Ah, there is something built-in: zenity is a graphical dialog program:

if zenity --question --text="Is this OK?" --ok-label=Yes --cancel-label=No
then
    # user clicked "Yes"
else
    # user clicked "No"
fi

In addition to zenity, you can use one of:

if dialog --yesno "Is this OK?" 0 0; then ...
if whiptail --yesno "Is this OK?" 0 0; then ...
3
  • 3
    If dialog programs are acceptable, wouldn't dialog or whiptail be more suited to CLI?
    – muru
    Nov 19, 2014 at 15:04
  • 2
    Indeed. Added to the answer. Nov 19, 2014 at 15:16
  • 1
    Personally, I prefer the fork, yad, which has more improvements and less bugs IMO.
    – Sparhawk
    Nov 26, 2014 at 12:07
11

That looks fine to me. I would just make it a bit less "do or die":

  • if "Y" then return 0
  • if "N" then return 1

That way you can do something like:

if check_yes_no "Do important stuff? [Y/n] "; then
    # do the important stuff
else
    # do something else
fi
# continue with the rest of your script

With @muru's select suggestion, the function can be very terse:

check_yes_no () { 
    echo "$1"
    local ans PS3="> "
    select ans in Yes No; do 
        [[ $ans == Yes ]] && return 0
        [[ $ans == No ]] && return 1
    done
}
1

As a conclusion I wrote this script:

#!/bin/bash

usage() { 
    echo "Show yes/no dialog, returns 0 or 1 depending on user answer"
    echo "Usage: $0 [OPTIONS]
    -x      force to use GUI dialog
    -m <string> message that user will see" 1>&2
    exit 1;
}

while getopts m:xh opts; do
    case ${opts} in
        x) FORCE_GUI=true;
            ;;
        m) MSG=${OPTARG}
            ;;
        h) usage
            ;;
    esac
done

if [ -z "$MSG" ];then
    usage
fi

# Yes/no dialog.
# If the user enters n/N, return 1.
while true; do
    if [ -z $FORCE_GUI ]; then
        read -p "$MSG" yn
        case "$yn" in
            [Yy] )
                exit 0;;
            [Nn] )
                echo "Aborting..." >&1
                exit 1;;
            * )
                echo "Please answer y or n for yes or no.";;
        esac
    else
        if [ -z $DISPLAY ]; then echo "DISPLAY variable is not set" >&1 ; exit 1; fi
        if zenity --question --text="$MSG" --ok-label=Yes --cancel-label=No; then
            exit 0
        else
            echo "Aborting..." >&1
            exit 1
        fi
    fi
done;

Latest version of script can be found here.

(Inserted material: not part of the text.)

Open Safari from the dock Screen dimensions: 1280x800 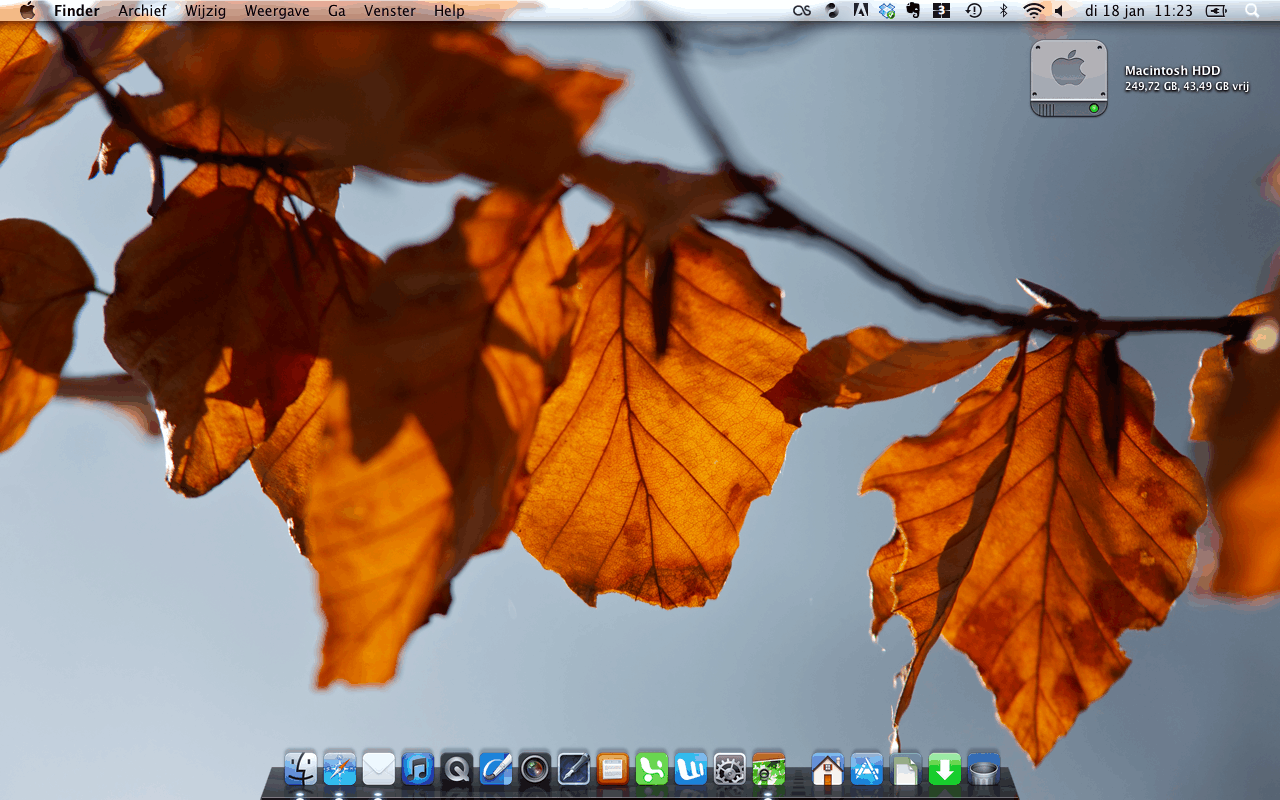click(x=339, y=769)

Fill free to change/edit

0

I'm using the following:

  • default to no:
    read -p "??? Are You sure [y/N]? " -n 1
    if [[ ! $REPLY =~ ^[Yy]$ ]]; then
        echo "!!! Canceled by user."
        exit 1
    fi
  • default to yes:
    read -p "??? Are You sure [Y/n]" -n 1
    if [[ $REPLY =~ ^[Nn]$ ]]; then
        echo "!!! Canceled by user."
        exit 1
    fi
0
 read -p 'Are you sure you want to continue? (y/n) ' -n 1 confirmation
 echo ''                                                                                                   
 if [[ $confirmation != 'y' && $confirmation != 'Y' ]]; then                                               
   exit 3                                                                                                
 fi
 # Code to execute if user wants to continue here.